Mitchell et al. described a cohort of 50 newborns with a mean post-conceptional age of 32.8 weeks [10]. Of the 39 babies who were not on ventilation, nine of them developed apnea within 24 h from the eye examination, and twelve of them within 25 to 48 h. Apnea was therefore significantly associated with collyrium administration, while heart rate differences, cyanosis and seizures were not.

A case of cardiopulmonary arrest after phenylephrine and tropicamide drops administration was described also in a 6-week-old female infant born at 31 weeks of gestation, as reported by Agrawal et al. Resuscitation was promptly initiated with return of spontaneous circulation after 1–2 min [11]. The baby was admitted to the pediatric intensive care unit and monitored overnight.

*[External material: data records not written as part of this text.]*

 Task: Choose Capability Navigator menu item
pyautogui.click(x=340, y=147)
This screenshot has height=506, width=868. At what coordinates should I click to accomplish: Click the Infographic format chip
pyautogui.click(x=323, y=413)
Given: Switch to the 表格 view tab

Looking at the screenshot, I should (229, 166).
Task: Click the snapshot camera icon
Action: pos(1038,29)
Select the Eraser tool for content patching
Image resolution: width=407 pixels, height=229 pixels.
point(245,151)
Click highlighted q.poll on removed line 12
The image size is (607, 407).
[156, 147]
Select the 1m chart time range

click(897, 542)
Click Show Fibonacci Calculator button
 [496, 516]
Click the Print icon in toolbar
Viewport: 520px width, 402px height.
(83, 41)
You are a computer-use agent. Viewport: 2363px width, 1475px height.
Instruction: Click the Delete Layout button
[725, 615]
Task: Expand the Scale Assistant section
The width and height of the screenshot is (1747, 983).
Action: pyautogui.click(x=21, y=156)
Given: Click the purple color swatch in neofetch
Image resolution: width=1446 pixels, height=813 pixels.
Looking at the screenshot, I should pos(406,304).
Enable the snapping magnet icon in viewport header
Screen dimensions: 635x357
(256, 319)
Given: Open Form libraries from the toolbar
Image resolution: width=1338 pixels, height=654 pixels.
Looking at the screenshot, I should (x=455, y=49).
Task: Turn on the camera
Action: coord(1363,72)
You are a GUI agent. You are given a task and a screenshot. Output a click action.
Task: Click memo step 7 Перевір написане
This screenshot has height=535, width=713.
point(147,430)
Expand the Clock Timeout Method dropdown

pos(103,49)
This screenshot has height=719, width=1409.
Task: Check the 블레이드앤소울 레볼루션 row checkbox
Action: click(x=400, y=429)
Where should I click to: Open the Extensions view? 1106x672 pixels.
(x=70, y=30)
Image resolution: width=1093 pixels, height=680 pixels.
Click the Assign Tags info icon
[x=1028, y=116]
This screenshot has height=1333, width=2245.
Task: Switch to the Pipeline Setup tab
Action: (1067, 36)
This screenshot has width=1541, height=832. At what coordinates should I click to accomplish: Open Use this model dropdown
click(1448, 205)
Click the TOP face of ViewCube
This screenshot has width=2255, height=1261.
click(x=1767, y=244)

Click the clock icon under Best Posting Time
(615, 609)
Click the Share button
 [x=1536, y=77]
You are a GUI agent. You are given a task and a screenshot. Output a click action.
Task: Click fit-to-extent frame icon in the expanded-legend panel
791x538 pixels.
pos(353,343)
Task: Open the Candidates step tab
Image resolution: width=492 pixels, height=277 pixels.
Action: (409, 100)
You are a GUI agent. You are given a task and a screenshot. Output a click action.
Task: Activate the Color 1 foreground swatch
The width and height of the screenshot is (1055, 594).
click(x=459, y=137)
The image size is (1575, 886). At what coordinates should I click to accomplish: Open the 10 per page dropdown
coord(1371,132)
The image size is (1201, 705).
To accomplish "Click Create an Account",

The interesting aspect of this paper lies in the fact that, even if the baby was discharged in the previous days and CPA happened outside the neonatological ward, the resuscitation procedure was started immediately by adequate personnel.

As reported in the case description, our patient never required resuscitation maneuvers. In fact, his initial apnea resolved after tactile stimulation and then, despite being bradycardic, the baby always remained in good clinical conditions. Cardiopulmonary resuscitation is not indicated in newborns with isolated bradycardia, i.e., without oxygen desaturation. The child was closely monitored in the Neonatal Intensive Care Unit until the arrythmia resolved, and always remained in good clinical conditions.

Interestingly, we also like to highlight that our patient’s bradycardia developed before the actual fundus examination, and thus his clinical symptoms are not attributable to the cumulative effect of stress and pain of the ophthalmological examination.

Apart from newborns, adverse reaction to phenylephrine and tropicamide collyrium are very rare. A 2015 systemic review and metanalysis that included 916 participants showed that, in the adult population, 2.5% phenylephrine eye drops did not lead to clinically relevant change in blood pressure and heart rate, and 10% phenylephrine collyrium caused only short-lived blood pressure and heart rate rise [12]. Severe adverse events to phenylephrine collyrium are described mainly in relation to ophthalmological procedures, as reported by Abdelhalim et al. [13]. The authors described the case of a 4-year-old boy who developed severe hypertension and acute pulmonary edema during retinal surgery (i.e., after surgical incision of the eye) due to systemic absorption of topical phenylephrine eye drops. The severe adverse reaction was characterized by an abrupt drop in oxygen saturation, a rapid increase of blood pressure (220/120 mmHg) associated with tachycardia (140 beats per minute) and the development of chest crepitations and intratracheal secretions. Hydralazine and furosemide were administered and, after 20 min from the onset of the event, all vital parameters went back to normal.

Interestingly, our case is different from what is already known in the medical literature. Our patient, in fact, was late-preterm and weighted more than 1500 g, which was an adequate weight for his gestational age. To our knowledge, this is the first case report of a severe adverse event after collyrium administration in this type of newborn. Also, the baby did not have comorbidities, especially from a respiratory point of view, since he never required any ventilatory support, neither invasive nor non-invasive. Furthermore, the collyrium that we routinely administer in our Neonatal Intensive Care Unit is significantly diluted, and both phenylephrine and tropicamide concentrations are within the accepted safe range. Lastly, various methods have been previously described to prevent systemic absorption of ocular drugs in newborns, such as using small-size droppers, reducing the number of drops and the frequency of administration, and blotting the overflowing tears that are mixed with the drugs [14]. All of them are routinely used in our department and were applied in this case as well.

Our case highlights the fact that collyrium administration can cause adverse events also in late preterm babies without respiratory comorbidities. Practitioners who deal with newborns must be aware of the possible severe complications caused by phenylephrine and tropicamide eye drops, and that collyrium should be administered only where cardiopulmonary resuscitation equipment and personnel are rapidly available.